I'm finally ready to buy my first DA polisher with a 5" backing plate and after reading various threads it appears that flat pads are popular along with the hydro-tech pads. When studying HT pads I see that I have an option to buy the 7/8th or 1 and 1/4 inch pads.

For someone new to using a polisher which pad height is my best choice?

Thanks,
Jim
 
Jim, I like using the 7/8" thin pads which gives me the option in removing swirls faster then the thick ones and also better control.
 
I prefer the thicker ones because polish oils don't absorb through to the backing plate quite as fast, causing pad failure. Basically, the thicker ones will last longer. I've tried and use both. I haven't seen any difference in cutting ability when using the GG6 DA.
 
Wow, I never even knew there was an option on what thickness you want. Does it really make a difference if you get 7/8ths over 1/4th? I mean do you really wear the pads down that much to where you are going to save another 8 bucks on a pad? Seems to me like 7/8ths would be the way to go...
 
I also would go with the thiner pads. They spin better, and thus polish better.

Wow, I never even knew there was an option on what thickness you want. Does it really make a difference if you get 7/8ths over 1/4th? I mean do you really wear the pads down that much to where you are going to save another 8 bucks on a pad? Seems to me like 7/8ths would be the way to go...

Only the 5.5 inch pads give you the option of choosing 7/8ths (thin) or 1 1/4 inch.

For a new polisher we recommend the 1 1/4 inch thick pads because it does provide more cushion and it holds the backing plate further from the paint to reduce the risk of damage.
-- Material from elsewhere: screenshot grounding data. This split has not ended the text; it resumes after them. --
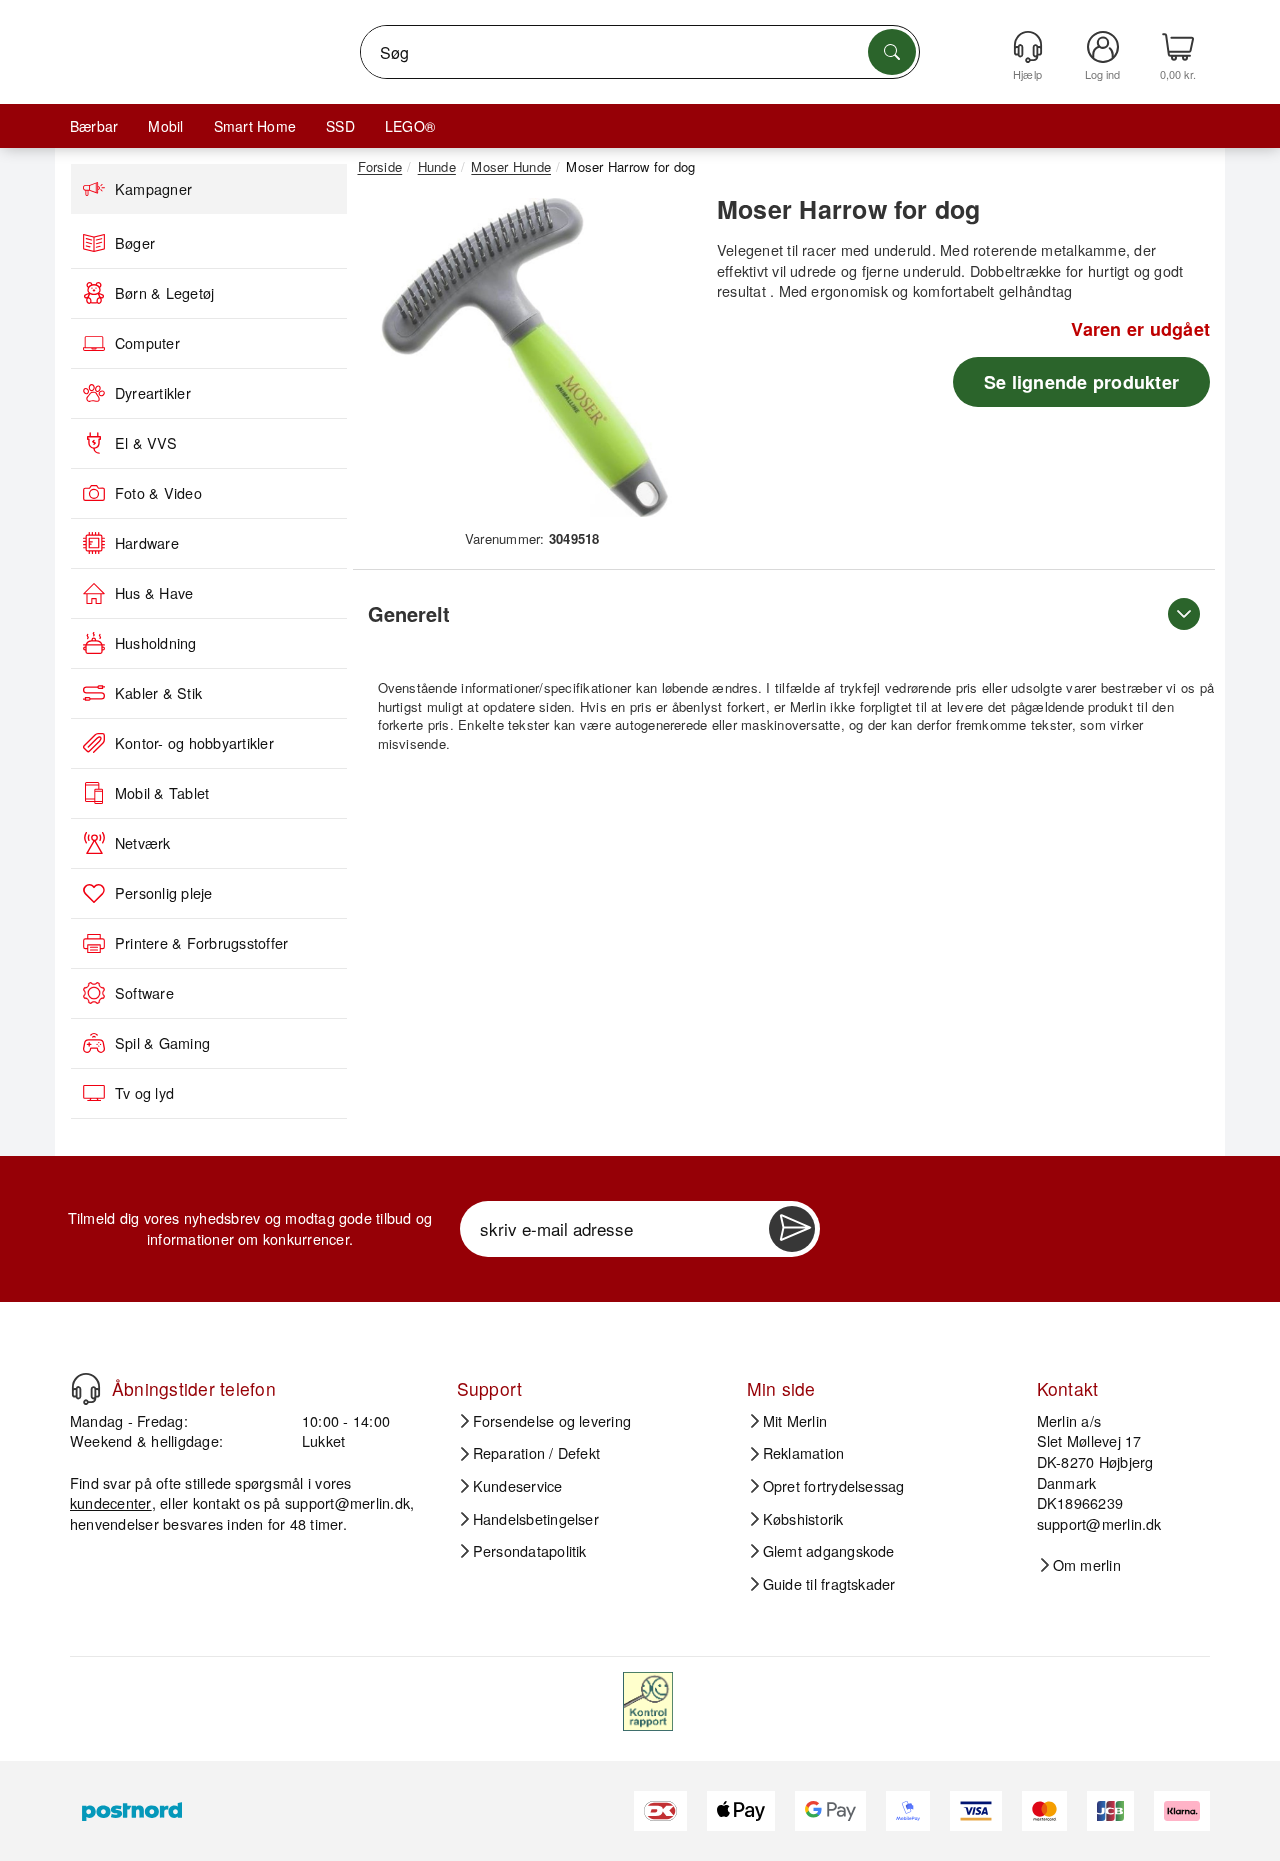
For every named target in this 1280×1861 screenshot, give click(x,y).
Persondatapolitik (530, 1551)
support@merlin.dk (347, 1502)
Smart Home (255, 126)
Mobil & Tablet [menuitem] (162, 793)
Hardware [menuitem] (147, 543)
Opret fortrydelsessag (834, 1486)
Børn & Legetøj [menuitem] (164, 293)
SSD (340, 126)
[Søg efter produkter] (892, 52)
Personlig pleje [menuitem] (164, 893)
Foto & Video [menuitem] (158, 493)
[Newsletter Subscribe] (792, 1229)
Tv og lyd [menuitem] (144, 1093)
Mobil (165, 126)
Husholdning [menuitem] (156, 643)
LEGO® (410, 126)
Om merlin (1087, 1565)
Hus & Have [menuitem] (154, 593)
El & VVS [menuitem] (146, 443)
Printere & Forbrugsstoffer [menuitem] (201, 943)
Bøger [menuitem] (135, 243)
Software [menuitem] (144, 993)
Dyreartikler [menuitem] (153, 393)
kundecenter (111, 1502)
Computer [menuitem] (147, 343)
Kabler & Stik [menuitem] (158, 693)
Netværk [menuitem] (143, 843)
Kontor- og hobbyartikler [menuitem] (194, 743)
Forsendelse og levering (552, 1421)
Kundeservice (518, 1486)
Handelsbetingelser (536, 1519)
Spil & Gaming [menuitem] (162, 1043)
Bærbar (94, 126)
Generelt (409, 613)
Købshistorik (803, 1519)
7/8th inch pads are going to be more aggressive on a DA polisher and actually require LESS pressure to achieve optimal results.

The tiny (5/16ths of an inch) orbit is where the DA polisher creates most of its polishing power, not from the pad spinning (rotating). I personally disagree that a DA polisher needs to rotate in order to correct paint. If you think of a polishing pad like a bowl of Jello then it helps to visualize the process.
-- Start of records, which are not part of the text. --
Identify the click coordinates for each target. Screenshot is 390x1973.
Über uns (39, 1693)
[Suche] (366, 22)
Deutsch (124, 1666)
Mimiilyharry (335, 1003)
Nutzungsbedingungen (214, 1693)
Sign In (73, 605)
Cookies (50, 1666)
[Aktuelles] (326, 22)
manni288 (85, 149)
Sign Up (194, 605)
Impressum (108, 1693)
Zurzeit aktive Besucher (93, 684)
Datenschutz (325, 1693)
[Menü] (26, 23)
When you apply wax by hand, you apply the wax in tiny circles, which are orbits. This is true unless you are VERY flexible or you can disconnect your wrist like Lynda Blair in the Exorcist and make it rotate. That tiny "wax-on" motion is an orbital motion. So lets say you are applying a block of Jello to the paint by hand.

If the Jello block was very tall and all you where using was tiny orbits, the block would jiggle on itself. The part of the Jello that was contacting the paint wouldn't really move, as the orbital motion would be absorbed in the Jello. Unless you compress the Jello block by pressing down. As the Jello block becomes shorter (thinner) less and less motion is absorbed in the block and more is transferred to the paint. Even less pressure is required.
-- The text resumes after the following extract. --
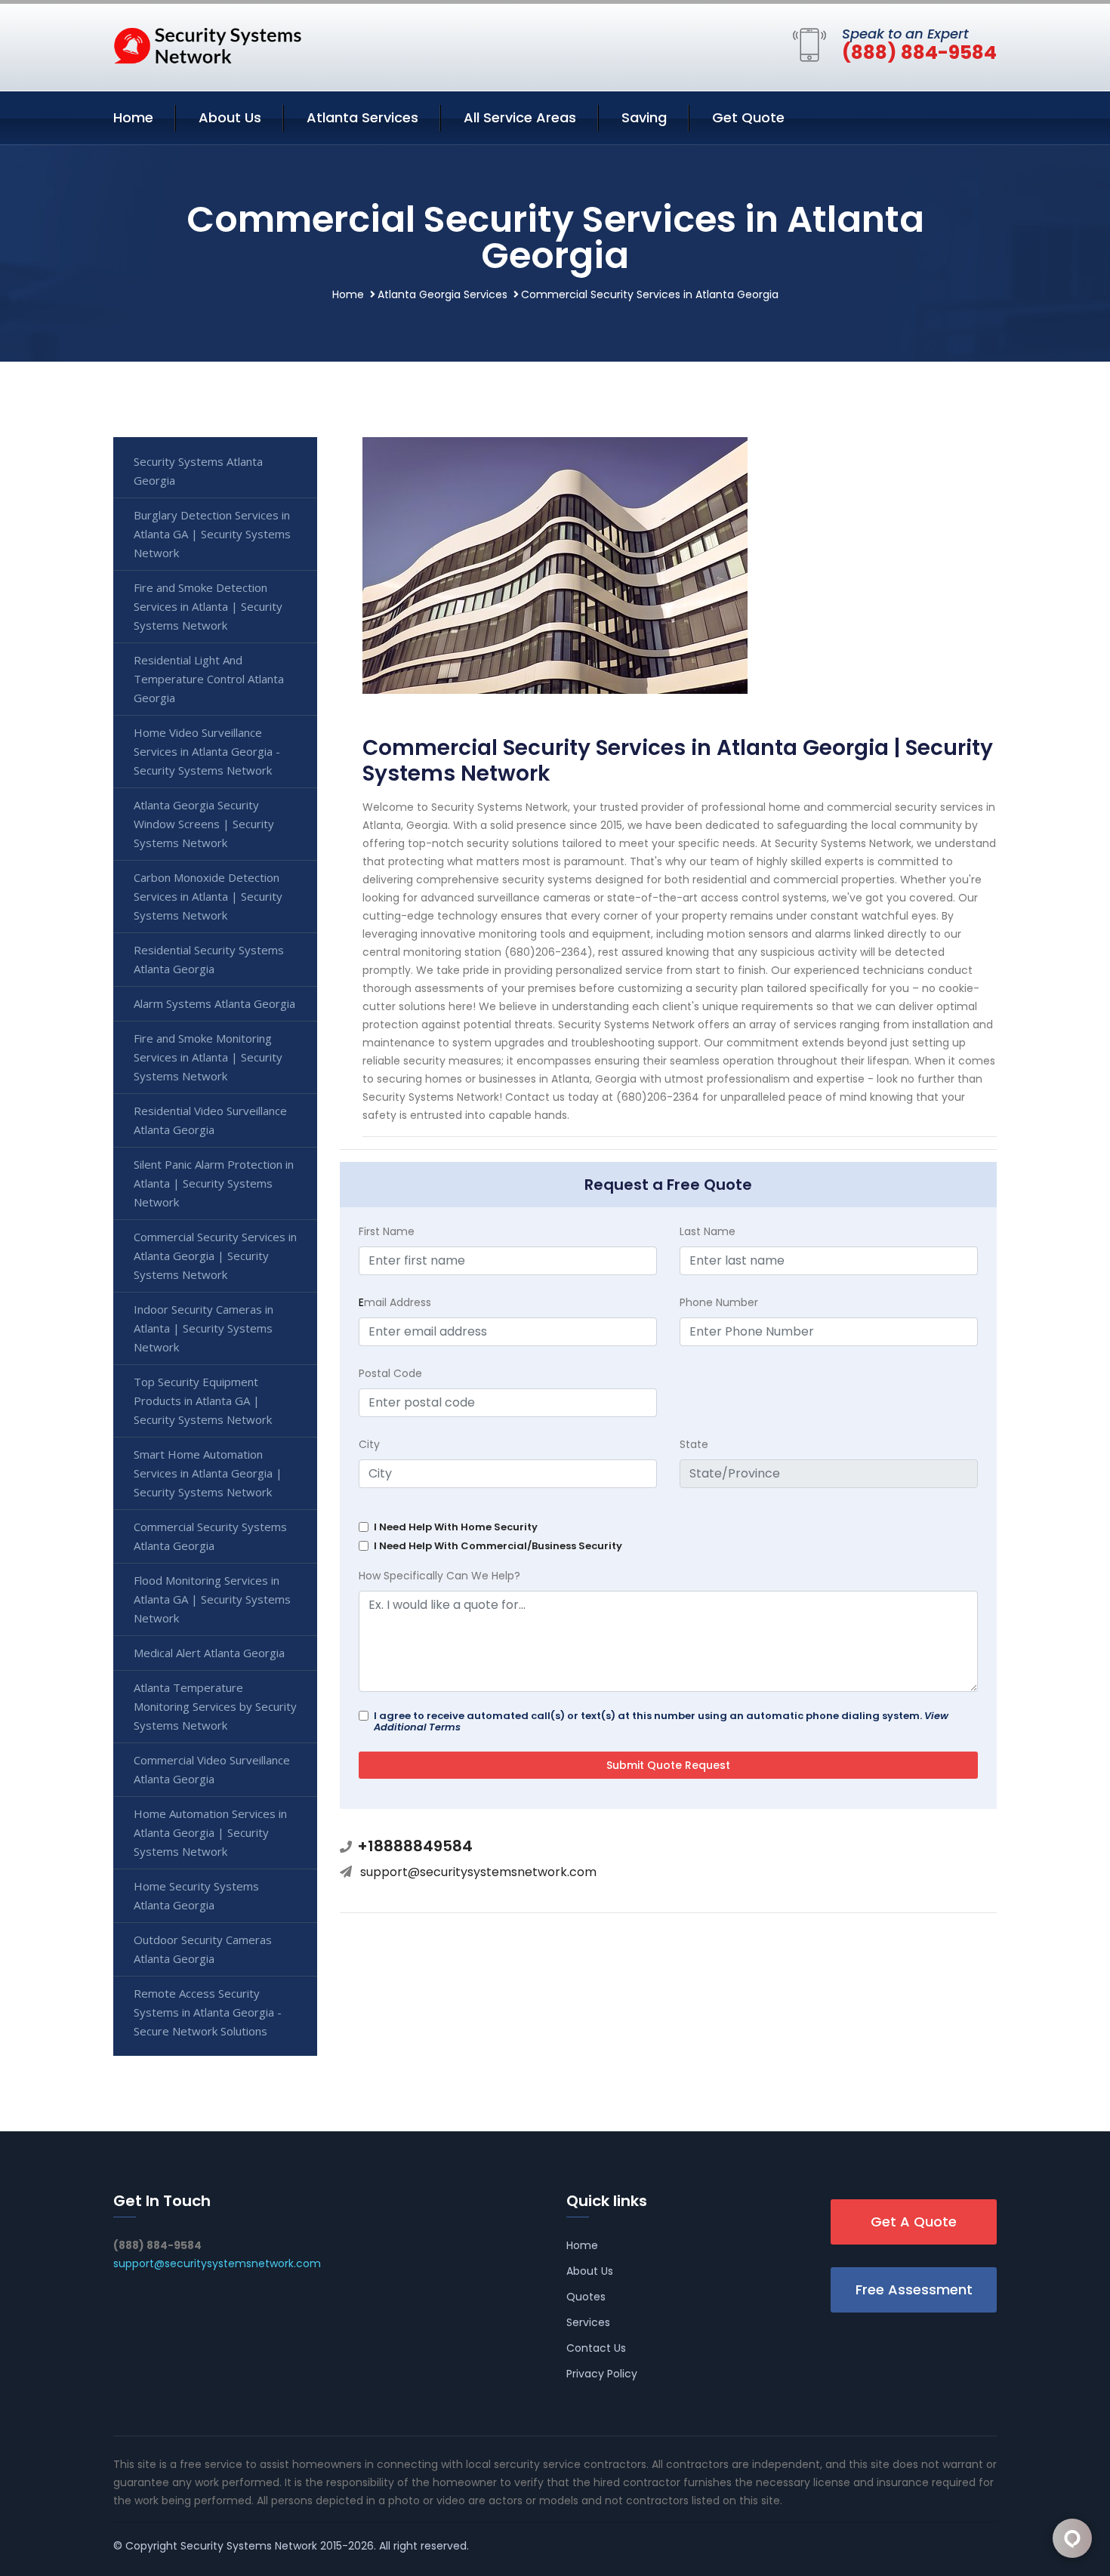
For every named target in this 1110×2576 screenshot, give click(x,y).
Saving (644, 117)
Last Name (707, 1231)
However a thinner pad does increase the chance of running the backing plate into the paint and damaging it, so there is always a compromise.
 
Thought the HT pads were closed cell foam the would not absorb liquid.:confused:
I prefer the thicker ones because polish oils don't absorb through to the backing plate quite as fast, causing pad failure. Basically, the thicker ones will last longer. I've tried and use both. I haven't seen any difference in cutting ability when using the GG6 DA.
 
Thought the HT pads were closed cell foam the would not absorb liquid.:confused:

yeah, better think again. It may fight off absorbing a little longer than a normal pad, but I've had MANY H20 pads burn and come apart/fail/melt from oils soaking in all the way to the backing plate which heats the oils up and causes all that.

The ONLY reason I still use them is because there is no other pad I've used that finishes down as nicely as they do, including the cyan pad, best finishing cutting pad I've tried so far.